Search the listing for the string "Viewport" and copy every line that contains it.

....

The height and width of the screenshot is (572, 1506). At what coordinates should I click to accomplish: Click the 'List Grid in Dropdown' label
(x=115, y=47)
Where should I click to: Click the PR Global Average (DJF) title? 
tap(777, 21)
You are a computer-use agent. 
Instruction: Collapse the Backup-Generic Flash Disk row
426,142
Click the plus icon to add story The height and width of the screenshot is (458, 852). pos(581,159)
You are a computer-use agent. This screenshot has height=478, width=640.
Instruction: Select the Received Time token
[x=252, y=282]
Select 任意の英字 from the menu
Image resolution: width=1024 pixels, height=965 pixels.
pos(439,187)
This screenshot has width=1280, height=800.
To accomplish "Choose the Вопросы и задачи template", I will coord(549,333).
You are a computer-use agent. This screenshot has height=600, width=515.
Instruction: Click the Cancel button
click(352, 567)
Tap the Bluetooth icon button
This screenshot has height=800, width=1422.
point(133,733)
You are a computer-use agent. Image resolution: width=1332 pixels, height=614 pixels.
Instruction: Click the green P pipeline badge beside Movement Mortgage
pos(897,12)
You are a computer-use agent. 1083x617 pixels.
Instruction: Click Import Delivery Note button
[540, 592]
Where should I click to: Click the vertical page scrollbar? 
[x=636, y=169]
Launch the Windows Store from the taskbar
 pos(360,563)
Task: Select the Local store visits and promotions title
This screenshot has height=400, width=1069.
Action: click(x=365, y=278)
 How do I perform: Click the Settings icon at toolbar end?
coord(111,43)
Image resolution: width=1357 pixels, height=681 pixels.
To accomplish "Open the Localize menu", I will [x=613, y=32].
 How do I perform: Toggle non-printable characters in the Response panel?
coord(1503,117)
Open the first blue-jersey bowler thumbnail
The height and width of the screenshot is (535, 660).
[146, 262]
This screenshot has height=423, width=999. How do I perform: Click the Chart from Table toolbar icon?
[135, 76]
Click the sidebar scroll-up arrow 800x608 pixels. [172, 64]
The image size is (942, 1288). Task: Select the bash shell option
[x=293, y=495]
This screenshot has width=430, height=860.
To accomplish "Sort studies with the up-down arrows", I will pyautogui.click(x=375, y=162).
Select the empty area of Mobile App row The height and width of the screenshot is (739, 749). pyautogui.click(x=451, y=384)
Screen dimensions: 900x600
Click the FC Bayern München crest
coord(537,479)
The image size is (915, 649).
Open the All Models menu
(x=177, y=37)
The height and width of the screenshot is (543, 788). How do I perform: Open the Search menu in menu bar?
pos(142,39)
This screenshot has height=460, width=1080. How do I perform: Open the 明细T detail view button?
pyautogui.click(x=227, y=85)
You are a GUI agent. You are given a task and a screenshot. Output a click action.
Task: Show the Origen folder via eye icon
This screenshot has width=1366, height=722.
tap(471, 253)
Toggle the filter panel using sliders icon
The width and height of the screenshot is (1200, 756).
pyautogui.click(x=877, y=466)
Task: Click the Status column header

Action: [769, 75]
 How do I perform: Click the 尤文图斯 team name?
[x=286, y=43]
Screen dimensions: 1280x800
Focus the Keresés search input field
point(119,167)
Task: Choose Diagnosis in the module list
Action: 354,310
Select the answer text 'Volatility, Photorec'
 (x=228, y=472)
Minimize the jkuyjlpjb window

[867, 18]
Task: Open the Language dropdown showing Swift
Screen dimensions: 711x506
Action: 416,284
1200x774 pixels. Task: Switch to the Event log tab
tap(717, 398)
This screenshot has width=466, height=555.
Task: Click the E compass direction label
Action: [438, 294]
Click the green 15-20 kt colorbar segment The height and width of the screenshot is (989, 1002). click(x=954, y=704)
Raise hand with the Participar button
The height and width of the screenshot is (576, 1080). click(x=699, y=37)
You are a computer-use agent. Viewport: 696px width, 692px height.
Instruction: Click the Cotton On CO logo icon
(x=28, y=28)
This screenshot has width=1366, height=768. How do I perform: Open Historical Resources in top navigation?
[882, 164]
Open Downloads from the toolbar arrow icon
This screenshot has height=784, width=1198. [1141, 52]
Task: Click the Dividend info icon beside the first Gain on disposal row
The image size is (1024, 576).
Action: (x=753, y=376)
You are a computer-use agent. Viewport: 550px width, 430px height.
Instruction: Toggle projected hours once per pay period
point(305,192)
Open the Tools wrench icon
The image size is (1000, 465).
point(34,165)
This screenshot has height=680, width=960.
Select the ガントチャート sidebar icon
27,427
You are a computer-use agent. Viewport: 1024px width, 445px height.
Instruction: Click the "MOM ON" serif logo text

....

WRITTEN REPLY
You are a computer-use agent. Viewport: 696px width, 692px height.
You are a computer-use agent. Viewport: 550px width, 430px height.
You are a computer-use agent. Viewport: 1024px width, 445px height.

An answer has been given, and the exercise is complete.